● **How to complete this task**: With the material below, print exactly the lines between the line holding "This screenshot has height=911, width=1316." and the line holding "Screen dimensions: 1346x639", inclusive. Add nothing else.

** Opening Data for analysis block **

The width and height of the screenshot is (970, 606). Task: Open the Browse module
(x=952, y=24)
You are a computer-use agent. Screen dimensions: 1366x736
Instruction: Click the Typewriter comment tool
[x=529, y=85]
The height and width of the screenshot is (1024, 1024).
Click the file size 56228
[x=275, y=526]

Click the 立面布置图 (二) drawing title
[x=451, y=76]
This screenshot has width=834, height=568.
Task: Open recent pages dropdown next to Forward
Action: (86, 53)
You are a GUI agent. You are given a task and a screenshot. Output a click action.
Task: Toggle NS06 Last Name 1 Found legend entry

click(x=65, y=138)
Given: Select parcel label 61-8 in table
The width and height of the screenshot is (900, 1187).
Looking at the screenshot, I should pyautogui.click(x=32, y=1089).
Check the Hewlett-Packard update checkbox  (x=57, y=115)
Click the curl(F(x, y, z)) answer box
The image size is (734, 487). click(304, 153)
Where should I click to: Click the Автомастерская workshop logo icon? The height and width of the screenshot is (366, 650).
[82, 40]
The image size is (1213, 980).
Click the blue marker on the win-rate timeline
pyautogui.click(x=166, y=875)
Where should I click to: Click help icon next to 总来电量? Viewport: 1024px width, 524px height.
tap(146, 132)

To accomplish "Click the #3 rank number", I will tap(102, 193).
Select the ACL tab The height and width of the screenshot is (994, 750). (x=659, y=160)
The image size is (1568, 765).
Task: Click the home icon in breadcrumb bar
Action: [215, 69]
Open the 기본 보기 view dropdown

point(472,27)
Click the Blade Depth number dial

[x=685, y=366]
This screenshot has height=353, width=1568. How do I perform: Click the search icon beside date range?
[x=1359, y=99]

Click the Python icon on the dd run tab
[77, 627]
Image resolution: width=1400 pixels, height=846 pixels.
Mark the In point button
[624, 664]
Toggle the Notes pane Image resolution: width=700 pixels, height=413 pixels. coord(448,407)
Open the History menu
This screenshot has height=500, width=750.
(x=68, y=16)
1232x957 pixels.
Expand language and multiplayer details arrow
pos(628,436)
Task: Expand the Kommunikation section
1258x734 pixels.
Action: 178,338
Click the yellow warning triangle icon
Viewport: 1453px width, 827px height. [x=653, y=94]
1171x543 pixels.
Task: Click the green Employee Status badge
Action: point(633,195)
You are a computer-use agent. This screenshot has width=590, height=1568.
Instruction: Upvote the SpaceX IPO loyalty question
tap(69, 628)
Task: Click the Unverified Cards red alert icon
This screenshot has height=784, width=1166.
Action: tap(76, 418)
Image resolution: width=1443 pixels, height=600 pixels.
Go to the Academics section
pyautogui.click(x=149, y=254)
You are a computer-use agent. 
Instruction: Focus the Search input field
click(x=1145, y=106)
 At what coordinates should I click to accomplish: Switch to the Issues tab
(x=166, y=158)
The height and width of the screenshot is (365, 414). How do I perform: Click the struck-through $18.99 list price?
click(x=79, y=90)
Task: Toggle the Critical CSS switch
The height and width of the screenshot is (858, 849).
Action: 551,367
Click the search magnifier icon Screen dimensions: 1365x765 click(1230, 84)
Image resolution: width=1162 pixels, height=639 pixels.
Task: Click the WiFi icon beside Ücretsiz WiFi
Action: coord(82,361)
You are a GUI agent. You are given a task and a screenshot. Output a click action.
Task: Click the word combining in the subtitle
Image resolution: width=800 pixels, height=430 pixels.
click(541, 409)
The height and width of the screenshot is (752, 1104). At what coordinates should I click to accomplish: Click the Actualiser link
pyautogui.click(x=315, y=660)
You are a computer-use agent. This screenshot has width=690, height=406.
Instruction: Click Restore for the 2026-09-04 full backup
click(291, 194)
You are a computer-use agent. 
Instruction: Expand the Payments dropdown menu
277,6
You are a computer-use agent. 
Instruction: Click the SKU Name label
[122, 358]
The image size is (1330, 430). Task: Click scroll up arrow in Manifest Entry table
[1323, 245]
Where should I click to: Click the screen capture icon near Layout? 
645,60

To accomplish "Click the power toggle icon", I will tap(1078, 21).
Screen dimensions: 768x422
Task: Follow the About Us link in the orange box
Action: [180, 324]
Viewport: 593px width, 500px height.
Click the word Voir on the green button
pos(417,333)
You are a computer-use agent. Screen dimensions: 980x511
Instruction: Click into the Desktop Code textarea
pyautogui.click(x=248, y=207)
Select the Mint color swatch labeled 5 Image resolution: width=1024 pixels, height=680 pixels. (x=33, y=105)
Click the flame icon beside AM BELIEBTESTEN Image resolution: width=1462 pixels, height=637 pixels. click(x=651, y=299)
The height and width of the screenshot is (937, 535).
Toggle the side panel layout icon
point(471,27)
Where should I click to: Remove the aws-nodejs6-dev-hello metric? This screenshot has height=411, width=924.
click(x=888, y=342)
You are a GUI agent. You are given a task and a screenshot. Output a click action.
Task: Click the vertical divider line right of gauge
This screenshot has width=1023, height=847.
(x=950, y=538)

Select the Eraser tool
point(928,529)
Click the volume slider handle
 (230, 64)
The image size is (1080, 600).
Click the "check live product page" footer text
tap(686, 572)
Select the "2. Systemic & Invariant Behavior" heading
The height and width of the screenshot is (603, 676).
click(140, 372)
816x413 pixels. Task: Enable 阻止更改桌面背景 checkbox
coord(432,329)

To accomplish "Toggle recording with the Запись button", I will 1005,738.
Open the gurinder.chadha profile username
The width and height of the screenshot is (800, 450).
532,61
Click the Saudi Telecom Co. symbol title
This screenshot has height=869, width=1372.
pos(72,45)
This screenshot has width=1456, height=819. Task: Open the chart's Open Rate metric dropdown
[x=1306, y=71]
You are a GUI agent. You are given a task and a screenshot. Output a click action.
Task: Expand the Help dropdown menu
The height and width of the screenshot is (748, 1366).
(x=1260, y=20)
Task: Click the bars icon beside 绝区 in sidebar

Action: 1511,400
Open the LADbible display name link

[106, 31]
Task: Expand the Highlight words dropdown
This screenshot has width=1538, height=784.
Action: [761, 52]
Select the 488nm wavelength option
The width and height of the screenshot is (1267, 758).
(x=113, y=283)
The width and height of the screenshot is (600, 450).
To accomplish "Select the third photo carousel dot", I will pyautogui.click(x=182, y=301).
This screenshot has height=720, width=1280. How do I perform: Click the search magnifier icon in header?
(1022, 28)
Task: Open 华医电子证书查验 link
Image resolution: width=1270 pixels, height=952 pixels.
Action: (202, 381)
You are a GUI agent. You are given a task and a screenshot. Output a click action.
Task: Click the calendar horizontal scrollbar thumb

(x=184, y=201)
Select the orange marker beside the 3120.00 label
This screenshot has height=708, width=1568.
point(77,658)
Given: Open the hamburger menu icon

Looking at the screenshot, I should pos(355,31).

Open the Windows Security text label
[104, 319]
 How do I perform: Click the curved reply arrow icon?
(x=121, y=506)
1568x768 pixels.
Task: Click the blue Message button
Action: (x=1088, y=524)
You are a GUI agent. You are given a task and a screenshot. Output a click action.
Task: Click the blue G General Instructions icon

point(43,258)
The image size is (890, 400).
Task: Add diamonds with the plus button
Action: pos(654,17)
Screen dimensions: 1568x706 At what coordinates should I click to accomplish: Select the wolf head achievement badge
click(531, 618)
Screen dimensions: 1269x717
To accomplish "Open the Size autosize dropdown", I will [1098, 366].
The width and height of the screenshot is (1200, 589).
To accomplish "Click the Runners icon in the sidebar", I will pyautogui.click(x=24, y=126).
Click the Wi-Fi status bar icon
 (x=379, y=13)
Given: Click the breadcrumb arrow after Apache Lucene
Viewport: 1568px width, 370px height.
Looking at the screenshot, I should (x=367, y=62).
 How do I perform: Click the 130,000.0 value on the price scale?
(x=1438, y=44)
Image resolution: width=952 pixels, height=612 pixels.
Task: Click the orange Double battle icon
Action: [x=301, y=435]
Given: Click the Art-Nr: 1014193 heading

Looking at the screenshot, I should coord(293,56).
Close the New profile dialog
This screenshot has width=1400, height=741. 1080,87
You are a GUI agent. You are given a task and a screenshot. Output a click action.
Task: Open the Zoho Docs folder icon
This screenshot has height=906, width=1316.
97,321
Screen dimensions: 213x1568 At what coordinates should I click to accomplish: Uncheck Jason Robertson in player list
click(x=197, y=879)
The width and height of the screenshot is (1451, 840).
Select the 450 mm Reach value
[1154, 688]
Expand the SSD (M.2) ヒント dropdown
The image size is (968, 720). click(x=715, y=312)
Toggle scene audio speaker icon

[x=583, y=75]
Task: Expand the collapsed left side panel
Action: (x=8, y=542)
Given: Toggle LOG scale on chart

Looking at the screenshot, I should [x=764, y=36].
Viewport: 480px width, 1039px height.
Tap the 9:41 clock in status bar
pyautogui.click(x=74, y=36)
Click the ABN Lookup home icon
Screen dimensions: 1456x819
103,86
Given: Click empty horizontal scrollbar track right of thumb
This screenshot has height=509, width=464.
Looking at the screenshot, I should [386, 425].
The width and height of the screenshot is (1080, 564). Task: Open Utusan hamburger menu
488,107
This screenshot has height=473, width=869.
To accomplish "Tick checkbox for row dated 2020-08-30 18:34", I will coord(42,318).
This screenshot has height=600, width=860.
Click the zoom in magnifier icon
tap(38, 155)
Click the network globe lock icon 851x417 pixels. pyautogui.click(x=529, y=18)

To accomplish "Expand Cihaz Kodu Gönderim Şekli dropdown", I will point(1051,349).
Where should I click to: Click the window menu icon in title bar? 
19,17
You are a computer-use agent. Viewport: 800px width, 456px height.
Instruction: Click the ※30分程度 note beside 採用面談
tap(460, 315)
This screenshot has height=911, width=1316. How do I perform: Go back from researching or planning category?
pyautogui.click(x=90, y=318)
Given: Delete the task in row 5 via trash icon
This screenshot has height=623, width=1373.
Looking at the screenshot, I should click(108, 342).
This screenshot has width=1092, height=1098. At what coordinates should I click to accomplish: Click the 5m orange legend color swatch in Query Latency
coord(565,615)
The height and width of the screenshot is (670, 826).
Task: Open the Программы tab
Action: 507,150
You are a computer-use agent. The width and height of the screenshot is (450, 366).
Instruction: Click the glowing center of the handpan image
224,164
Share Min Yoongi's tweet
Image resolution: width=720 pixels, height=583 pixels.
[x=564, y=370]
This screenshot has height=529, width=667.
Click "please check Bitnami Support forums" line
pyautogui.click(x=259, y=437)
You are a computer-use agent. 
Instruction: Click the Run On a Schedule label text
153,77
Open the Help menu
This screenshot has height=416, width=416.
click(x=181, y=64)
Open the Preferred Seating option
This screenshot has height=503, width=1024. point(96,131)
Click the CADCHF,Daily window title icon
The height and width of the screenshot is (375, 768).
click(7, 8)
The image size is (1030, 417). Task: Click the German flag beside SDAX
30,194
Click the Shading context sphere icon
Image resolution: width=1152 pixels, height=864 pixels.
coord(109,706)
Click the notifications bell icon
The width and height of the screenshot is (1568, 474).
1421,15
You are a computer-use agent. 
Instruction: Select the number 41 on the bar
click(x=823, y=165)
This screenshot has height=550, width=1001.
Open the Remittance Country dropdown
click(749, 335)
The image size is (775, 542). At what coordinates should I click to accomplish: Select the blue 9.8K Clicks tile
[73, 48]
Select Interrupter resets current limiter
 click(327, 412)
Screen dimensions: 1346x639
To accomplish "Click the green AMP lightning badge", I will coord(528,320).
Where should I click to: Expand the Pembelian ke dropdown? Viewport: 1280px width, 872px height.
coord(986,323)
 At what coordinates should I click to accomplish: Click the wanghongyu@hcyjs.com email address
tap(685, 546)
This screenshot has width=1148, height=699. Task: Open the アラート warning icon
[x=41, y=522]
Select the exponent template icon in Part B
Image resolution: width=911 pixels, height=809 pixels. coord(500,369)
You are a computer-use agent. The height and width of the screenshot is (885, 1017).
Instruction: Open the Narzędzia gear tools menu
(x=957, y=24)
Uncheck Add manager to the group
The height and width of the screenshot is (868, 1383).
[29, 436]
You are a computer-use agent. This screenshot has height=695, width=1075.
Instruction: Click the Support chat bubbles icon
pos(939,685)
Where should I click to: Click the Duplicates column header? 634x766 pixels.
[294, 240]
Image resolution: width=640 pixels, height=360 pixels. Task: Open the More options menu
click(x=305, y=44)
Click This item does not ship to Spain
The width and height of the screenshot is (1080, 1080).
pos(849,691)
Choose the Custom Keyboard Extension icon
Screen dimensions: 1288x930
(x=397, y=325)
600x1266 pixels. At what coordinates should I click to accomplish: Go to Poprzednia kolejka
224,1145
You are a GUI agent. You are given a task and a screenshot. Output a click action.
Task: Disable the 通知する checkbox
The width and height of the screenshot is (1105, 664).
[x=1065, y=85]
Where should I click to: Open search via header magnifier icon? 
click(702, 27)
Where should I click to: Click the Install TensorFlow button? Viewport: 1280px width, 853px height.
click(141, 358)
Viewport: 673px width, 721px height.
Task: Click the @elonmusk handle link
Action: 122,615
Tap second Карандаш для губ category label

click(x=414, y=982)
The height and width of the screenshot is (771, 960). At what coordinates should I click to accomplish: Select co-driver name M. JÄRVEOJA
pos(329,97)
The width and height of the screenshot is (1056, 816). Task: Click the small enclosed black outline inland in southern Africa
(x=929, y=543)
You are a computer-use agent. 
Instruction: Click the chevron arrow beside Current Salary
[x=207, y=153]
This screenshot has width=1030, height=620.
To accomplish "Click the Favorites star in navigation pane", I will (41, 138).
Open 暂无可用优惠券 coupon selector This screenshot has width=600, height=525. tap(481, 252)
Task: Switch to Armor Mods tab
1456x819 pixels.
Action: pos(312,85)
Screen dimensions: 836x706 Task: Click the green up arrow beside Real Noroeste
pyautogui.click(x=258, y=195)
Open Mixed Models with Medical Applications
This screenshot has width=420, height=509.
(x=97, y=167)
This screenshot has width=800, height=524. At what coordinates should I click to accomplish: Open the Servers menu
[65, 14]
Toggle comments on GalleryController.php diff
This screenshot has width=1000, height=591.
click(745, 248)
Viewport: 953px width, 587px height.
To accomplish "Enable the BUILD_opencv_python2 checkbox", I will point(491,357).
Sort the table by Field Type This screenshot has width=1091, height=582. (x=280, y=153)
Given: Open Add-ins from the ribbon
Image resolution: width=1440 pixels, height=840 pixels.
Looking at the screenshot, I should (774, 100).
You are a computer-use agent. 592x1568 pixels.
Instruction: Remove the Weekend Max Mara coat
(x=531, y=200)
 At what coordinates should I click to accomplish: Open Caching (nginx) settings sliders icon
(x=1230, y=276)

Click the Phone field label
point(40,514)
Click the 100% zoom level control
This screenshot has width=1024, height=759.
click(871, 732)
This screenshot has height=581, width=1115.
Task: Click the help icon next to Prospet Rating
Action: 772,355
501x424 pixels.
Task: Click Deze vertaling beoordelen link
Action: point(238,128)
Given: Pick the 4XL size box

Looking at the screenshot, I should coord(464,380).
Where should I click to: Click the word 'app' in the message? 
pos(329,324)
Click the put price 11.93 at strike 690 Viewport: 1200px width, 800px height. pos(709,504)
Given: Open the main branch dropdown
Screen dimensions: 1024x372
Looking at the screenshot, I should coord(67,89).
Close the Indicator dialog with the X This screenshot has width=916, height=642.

** Closing Data for analysis block **

● **Solution to this task**:
This screenshot has height=911, width=1316. How do I perform: Go back from researching or planning category?
pyautogui.click(x=90, y=318)
Given: Delete the task in row 5 via trash icon
This screenshot has height=623, width=1373.
Looking at the screenshot, I should click(108, 342).
This screenshot has width=1092, height=1098. At what coordinates should I click to accomplish: Click the 5m orange legend color swatch in Query Latency
coord(565,615)
The height and width of the screenshot is (670, 826).
Task: Open the Программы tab
Action: 507,150
You are a computer-use agent. The width and height of the screenshot is (450, 366).
Instruction: Click the glowing center of the handpan image
224,164
Share Min Yoongi's tweet
Image resolution: width=720 pixels, height=583 pixels.
[x=564, y=370]
This screenshot has height=529, width=667.
Click "please check Bitnami Support forums" line
pyautogui.click(x=259, y=437)
You are a computer-use agent. 
Instruction: Click the Run On a Schedule label text
153,77
Open the Help menu
This screenshot has height=416, width=416.
click(x=181, y=64)
Open the Preferred Seating option
This screenshot has height=503, width=1024. point(96,131)
Click the CADCHF,Daily window title icon
The height and width of the screenshot is (375, 768).
click(7, 8)
The image size is (1030, 417). Task: Click the German flag beside SDAX
30,194
Click the Shading context sphere icon
Image resolution: width=1152 pixels, height=864 pixels.
coord(109,706)
Click the notifications bell icon
The width and height of the screenshot is (1568, 474).
1421,15
You are a computer-use agent. 
Instruction: Select the number 41 on the bar
click(x=823, y=165)
This screenshot has height=550, width=1001.
Open the Remittance Country dropdown
click(749, 335)
The image size is (775, 542). At what coordinates should I click to accomplish: Select the blue 9.8K Clicks tile
[73, 48]
Select Interrupter resets current limiter
 click(327, 412)
Screen dimensions: 1346x639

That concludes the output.